Anesthetized Animals

For acute intracellular recordings, cats were anesthetized with a mixture of ketamine and xylazine (10-15 and 2-3 mg/kg i.m., respectively) and maintained in anesthetic state during the experiment by supplemental doses of ketamine (5 mg/kg). Body temperature was maintained at 37°C via a feedback-controlled heating pad and the heart rate was continuously monitored (90-110 bpm). All pressure points and incision sites were infiltrated with lidocaine (0.5%).

Animals were paralyzed with gallamine triethiodide and artificially ventilated to an end-tidal CO₂ concentration of 3.5-3.8%. Recording stability was maintained by cannulation of the cisterna magna, bilateral pneumothorax, hip suspension, and by sealing craniotomies with agar solution (4% in 0.9% saline).

Non-anesthetized animals

For chronic spike/LFP recordings, cats were implanted with indwelling electrodes and a head-restraint system according to surgical procedures described previously in Timofeev et al. ⁵⁹ and Chauvette et al. ⁶⁰. Briefly, cats were pre-anesthetized with an intramuscular injection of ketamine (3 mg/kg), buprenorphine (0.02 mg/kg), and dexmedetomidine (5 µg/kg). The incision site was shaved, and the cats were intubated for gaseous anesthesia. Lidocaine (0.5%) and bupivacaine (0.25%) was injected at the site of the incision and in all pressure points where the head contacted the stereotaxic frame. Four stainless-steel electrodes were implanted under stereotaxic guidance in the mPFC (from the interaural line: AP 23 to 24 mm, ML 1 mm, DV 5 mm, θ=10°) according to the Reinoso-Suarez stereotaxic atlas of the cat brain ⁶¹. Additionally, single stainless-steel electrodes were implanted in deep cortical layers (1.2 mm from cortical surface) in the ipsi-or contralateral hemisphere in the marginal gyrus [visual cortex (areas 17 and 18)], suprasylvian gyrus [associative cortex (areas 5, 7, and 21)], ectosylvian gyrus [auditory cortex (areas 22 and 50)], postcruciate gyrus [somatosensory cortex (area 3)], precruciate gyrus [motor cortex (areas 4 and 6)]. Tetrodes, constructed out of four twisted microwires (platinum-iridium, 12.5 µm, gold-plated to ∼200 kΩ), were implanted into the midline thalamus (from the interaural line: AP 11.5, ML 0.5, DV 1.5, θ=10°) and into the CA1 region of the hippocampus (from the interaural line: AP 7, ML 10.5, DV -3.5, θ=10°).

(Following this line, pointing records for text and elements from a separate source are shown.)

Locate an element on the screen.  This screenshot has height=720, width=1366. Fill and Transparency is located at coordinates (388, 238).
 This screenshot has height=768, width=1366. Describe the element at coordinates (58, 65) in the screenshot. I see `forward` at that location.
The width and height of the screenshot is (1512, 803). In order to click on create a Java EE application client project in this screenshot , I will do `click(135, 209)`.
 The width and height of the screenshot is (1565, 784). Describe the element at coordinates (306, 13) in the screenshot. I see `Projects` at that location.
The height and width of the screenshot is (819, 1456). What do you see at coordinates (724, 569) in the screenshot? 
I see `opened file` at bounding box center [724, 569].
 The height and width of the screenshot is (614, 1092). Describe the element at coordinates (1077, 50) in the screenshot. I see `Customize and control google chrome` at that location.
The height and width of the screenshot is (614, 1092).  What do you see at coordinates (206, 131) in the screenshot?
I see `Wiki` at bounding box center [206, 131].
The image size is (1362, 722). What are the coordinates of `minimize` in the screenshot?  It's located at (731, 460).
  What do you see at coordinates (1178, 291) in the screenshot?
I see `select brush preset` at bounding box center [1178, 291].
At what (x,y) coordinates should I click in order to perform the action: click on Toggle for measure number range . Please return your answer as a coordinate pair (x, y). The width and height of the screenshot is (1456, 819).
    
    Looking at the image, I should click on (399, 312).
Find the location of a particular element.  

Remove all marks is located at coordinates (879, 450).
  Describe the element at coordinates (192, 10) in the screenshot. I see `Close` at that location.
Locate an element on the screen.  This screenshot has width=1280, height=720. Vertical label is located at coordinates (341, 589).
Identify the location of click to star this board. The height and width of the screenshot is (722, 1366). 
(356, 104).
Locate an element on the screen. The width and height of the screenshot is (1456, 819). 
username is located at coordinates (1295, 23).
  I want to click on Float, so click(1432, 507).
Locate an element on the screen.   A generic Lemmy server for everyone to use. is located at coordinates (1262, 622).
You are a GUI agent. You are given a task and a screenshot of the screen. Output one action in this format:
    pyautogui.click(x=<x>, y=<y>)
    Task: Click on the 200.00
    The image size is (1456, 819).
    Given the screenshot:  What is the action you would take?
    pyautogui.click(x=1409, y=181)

For electro-oculography (EOG), a silver electrode was implanted through the orbital bone and for electromyography (EMG), two teflon-insulated stainless-steel electrodes were implanted into the neck muscle. All recordings were referenced to a silver electrode fixed to the skull above the cerebellum. To allow for subsequent head-restrained recordings, head-fixation holders were also attached and encased into the dental cement. Throughout the surgery, the body temperature was maintained at 37°C using a water-circulating thermo-regulated blanket. Heartbeat, oxygen saturation and blood pressure were continuously monitored using a pulse oximeter (Rad-8; MatVet), and the level of anesthesia was adjusted to maintain a heartbeat at 130-150 per minute. Lactate Ringer’s solution was given intravenously (5 ml/ kg/h, i.v.) during the surgery. After the surgery, cats received meloxicam (0.05 mg/kg) once a day for 3 days.

Electrophysiological recordings

Acute recordings in anesthetized animals

Intracellular recordings of the mPFC were obtained in vivo using glass micropipettes pulled on a vertical puller (Narishige PP-830, Tokyo, Japan) from borosilicate capillary tubes (WPI; P-97, Sutter Instrument) and filled with 3 M potassium acetate (DC resistances of 30-60 MΩ). The prefrontal region around the cruciate gyrus was targeted according to the stereotaxic cat atlas of Reinoso-Suárez ⁶¹ (from the interaural line: AP 23 to 24 mm, ML 1 mm, DV 5-14.5 mm). The micropipette was advanced dorsoventrally until a cell was penetrated, confirmed in situ by electrophysiological observations and classification. A high-impedance amplifier (Neurodata IR-283 amplifiers; Cygnus Technology) with active bridge circuitry was used to record the membrane potential (sampled at 20 kHz) and to inject current into neurons.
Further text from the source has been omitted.